Bölüm 13

104 4 0
                                    

Sarı renkli, ANKARA PTT, telefon altın rehberinin, üstündeki sütlü kahve renkli telefonun zil sesiyle uyandı. Nöbetten çıkmış yorgundu. Telefonun neden çaldığını hemen anlamıştı. Derin bir offffffff çekti. Yataktan çıkarken eşide uyandı. Yataktan kalktı,, çalmaya devam eden telefonun ahizesini kaldırdı, alo dedi. Ahizenin diğer ucundan gelen ses, özür dilerim Gülcan hocam, mahalleden, dursaniyenin ebesi vefat etmiş, onu bildirdiler bende gecenin bu saatinde sizi aramak zorunda kaldım.... Önemli değil,, alıştık artık , tamam gider raporunu yazarım, sana iyi nöbetler dilerim... sağ olun hocam ikiside aynı anda telefonu kapattı.

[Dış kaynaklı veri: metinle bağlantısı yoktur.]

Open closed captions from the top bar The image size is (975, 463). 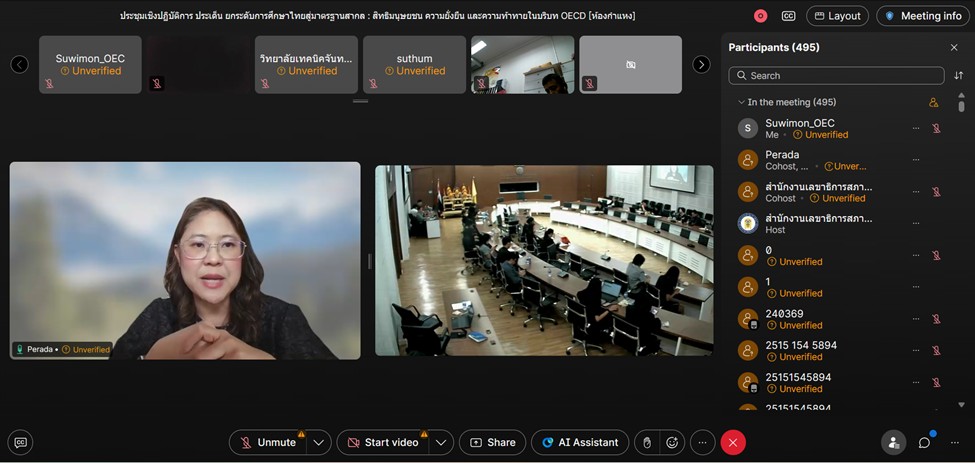pos(789,16)
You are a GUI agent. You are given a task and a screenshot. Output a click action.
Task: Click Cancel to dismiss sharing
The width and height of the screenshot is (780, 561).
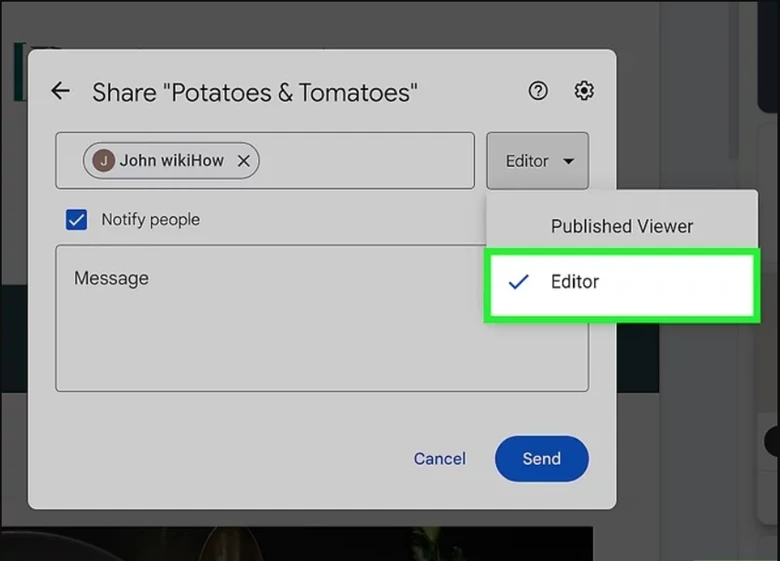[x=439, y=459]
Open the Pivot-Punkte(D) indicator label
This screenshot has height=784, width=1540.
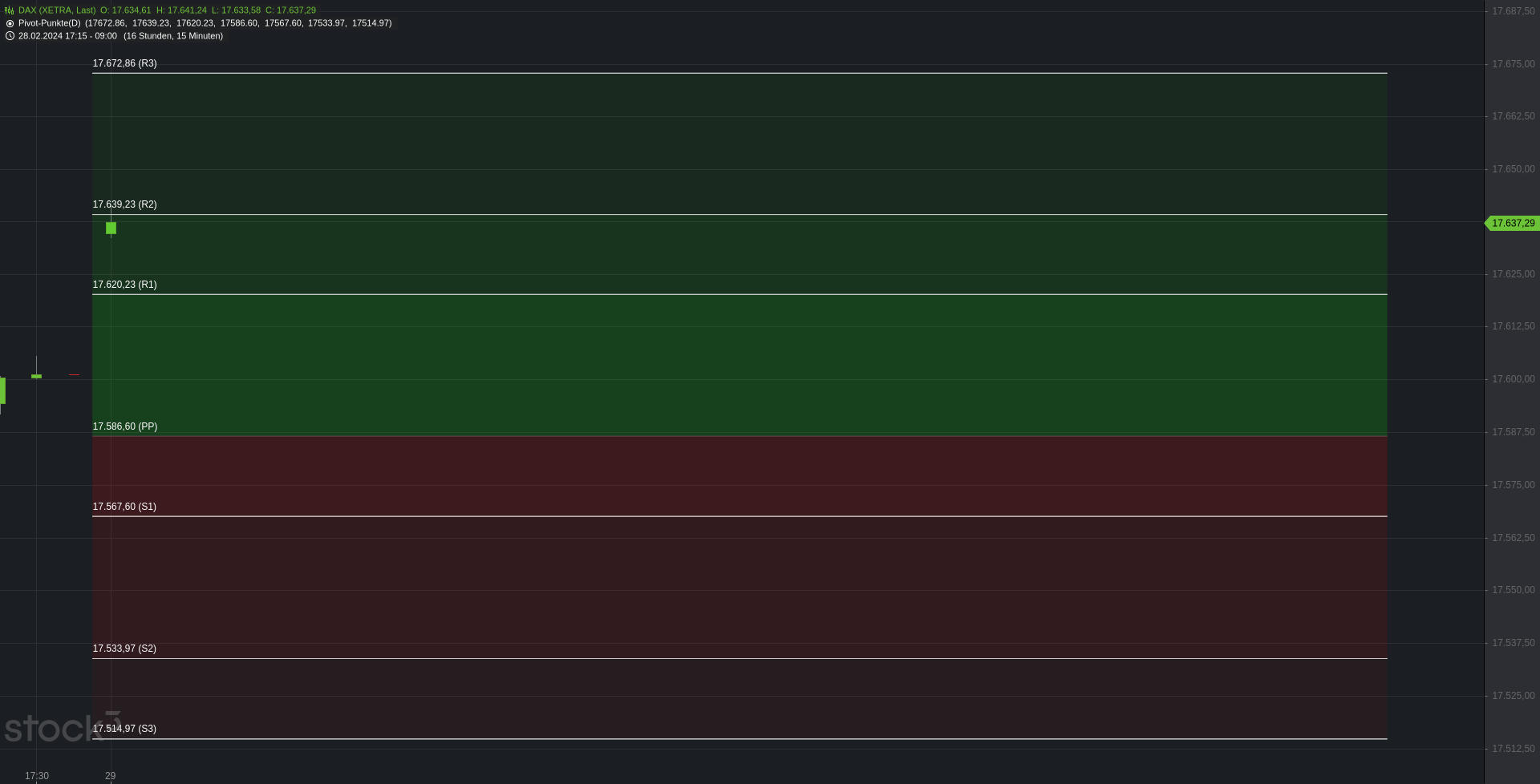[x=50, y=23]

Gülcan lavaboya gitti, elini yüzünü yıkadı, aynada yorgun yüzüne baktı.. koskoca ilçenin tek adli tıp bölümü mezunuydu. Burası sözde sağlık ocağıydı, lakin bir hastaneden farksızdı. büyüktü çok büyük. Hastası fazlaydı doktor ise azdı.. sincanda vefat eden herkesin ölüm raporunda onun imzası vardı. Bir bakıma onun rapor tutmadığı hiçbir cenaze mezarlığa gidemezdi.

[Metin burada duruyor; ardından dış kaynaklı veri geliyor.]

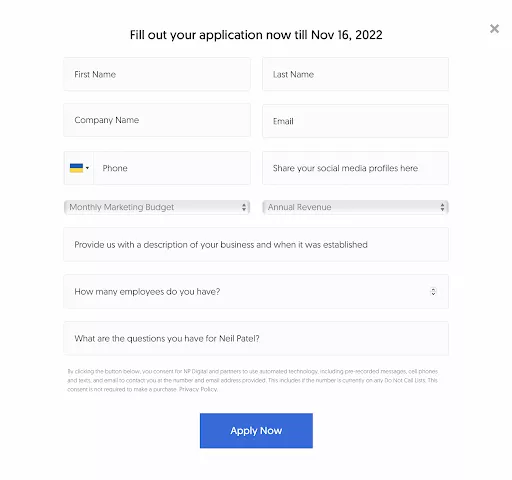Viewport: 512px width, 480px height.
Task: Submit the form with Apply Now button
Action: (256, 431)
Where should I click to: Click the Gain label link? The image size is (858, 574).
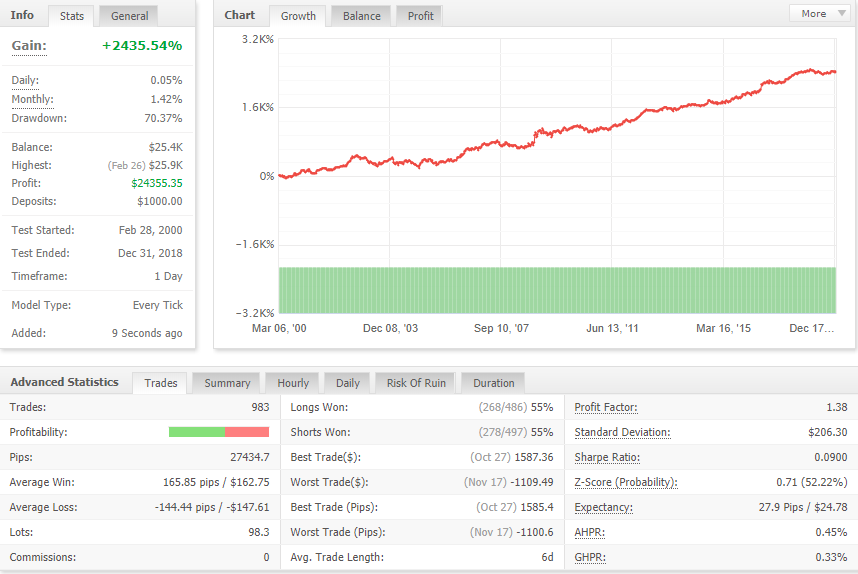point(29,46)

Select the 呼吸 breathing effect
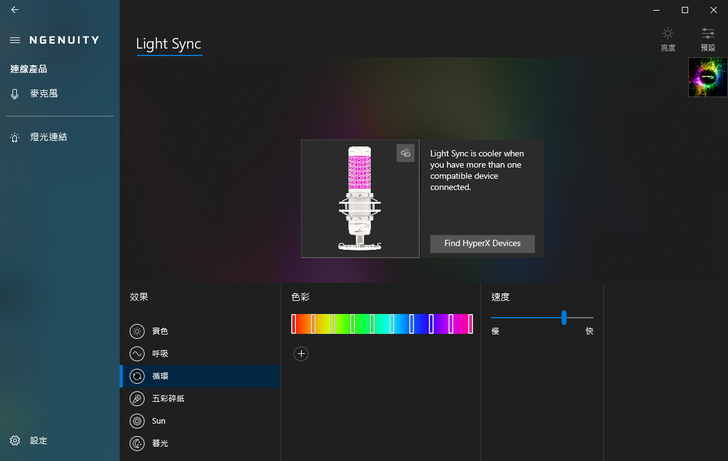pyautogui.click(x=160, y=353)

Sağlık ocağının bahçesindeki lojmanda, eşi ve iki çocuğuyla kalıyordu, Bir kız bir erkek. Yatak odasına geçti eşi sırt üstü yatıyordu,, hayırdır ne olmuş? Dedi.. mahallede yaşlı bir ebe vardı o vefat etmiş,, ona rapor yazacağım dedi. eşi Bende geleyim gece vakti yalnız gitme dedi. Yok yok şimdi tüm mahalle yola dökülmüştür cenaze evi yakın zaten,, hem sende çok yoğun çalışıyorsun yat dinlen. Bu esnada üzerini değiştirmişti. Eğildi eşinin yanağına bir öpücük kondurdu.. eşi gazi üniversitesinde çok popüler tarih profesörüydü. Deslerinde genellikle gizemli olaylarıda dili döndüğünce anlatıyordu. Öğrencilerine bu anlatıklarının bir şehir efsanesi olduğunu söylerdi... fakat gerçeğin hiç öyle olmadığını çocukluk arkadaşı ramazan sayesinde öğrenmişti. Ondaki gizemli sırrı öğrendikten sonra kendini araştırmaya adamış, ve kimsenin aklının ucuna bile gelmeyecek bilgiler edinmişti,,,, O profesör Ayhan dı...

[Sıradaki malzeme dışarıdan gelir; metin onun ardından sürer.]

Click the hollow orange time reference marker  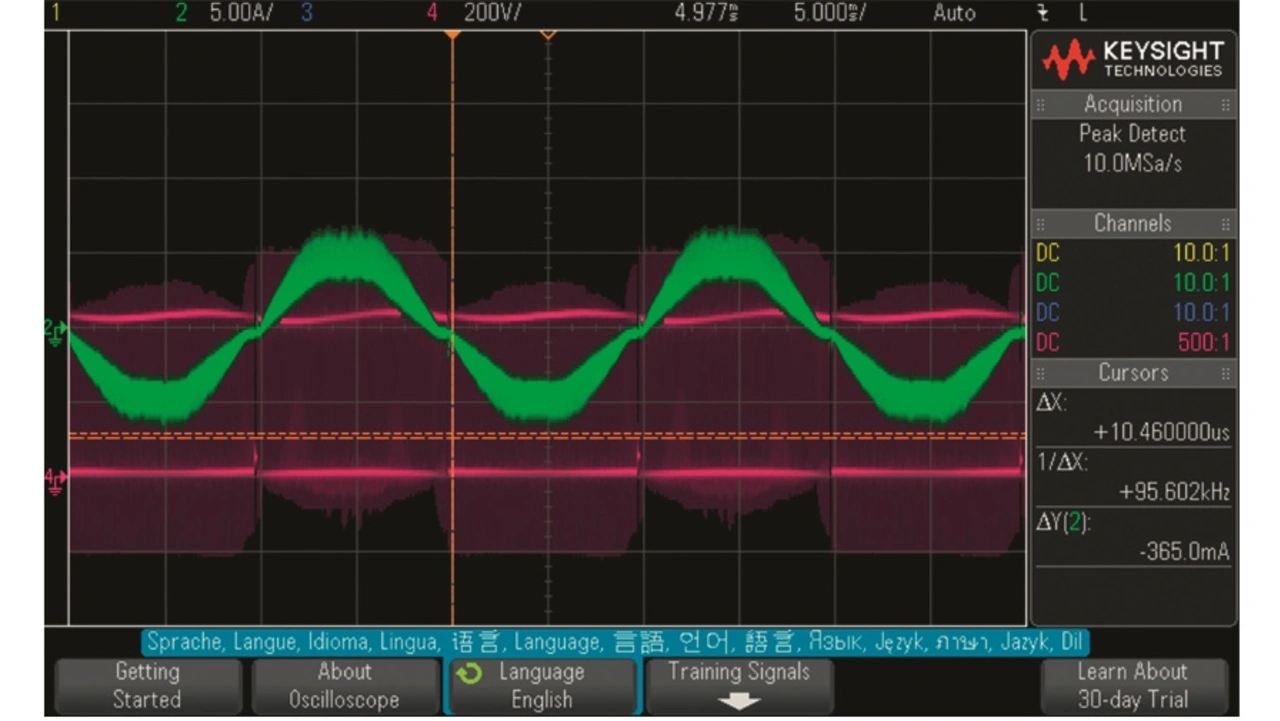point(548,35)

Gülcan lojmandan çıkıp, sağlık ocağına geldi. Kendi odasına yöneldi. Koridordaki çay ocağında,, sırtı kapıya dönük bir hemşire vardı. Usulca ona yaklaştı, eliyle omuzuna hafifçe dokundu. Hemşire tiz bir çığlık attı, ardına döndü ayyy siz miydiniz hocam, ödümü koparttınız, dedi. Yaaaa, sende benimkini koparttın, telefonun sesiyle nasıl uyandım bir bilsen, sonra onun koluna girdi sıkı sıkıya tuttu. hemşire Kahve içermisin? hocam dedi,,

Yok sağol dönüşte belki,,,, hemşire kahvesini aldı beraber koridora çıktılar. Çay ocağının çaprazında Gülcanın odası vardı. Cebinden çıkarttığı anahtarla kapıyı açtı, ışığı açtı sağlık ocağı gecenin bu saatinde sakindi. Gülcan masasının çekmecesini açtı, üstünde ölüm raporu yazan kağıtlardan birkaç tane aldı. Küçük yuvarlak bir ayna, alarak odadan çıkmak için kapıya yöneldiğinde kapının önünde bekleyen hemşire, hocam kalem alsanız iyi olmazmı? Dedi gülümseyerek.

He ya bendekide kafa, işte çok çalışınca böyle oluyor işte. Çok çalışmak bana yaramıyor dedi. kalemlikten kalem alırken ikiside gülüyordu. Bir kahve içseydiniz kendinize gelirdiniz hocam yinede siz bilirsiniz.... Dönüşte inşallah dedi sağlık ocağından ayrıldı. Sağa döndü yavuz sokağına doğru yürüdü. Sokağın başına geldiğinde ileride bir çiftin hızlı adımlarla yürüdüğünü gördü onlarda cenaze evine gidiyor olmalı diye düşündü. Oda yavuz sokak boyunca yürümeye başladı.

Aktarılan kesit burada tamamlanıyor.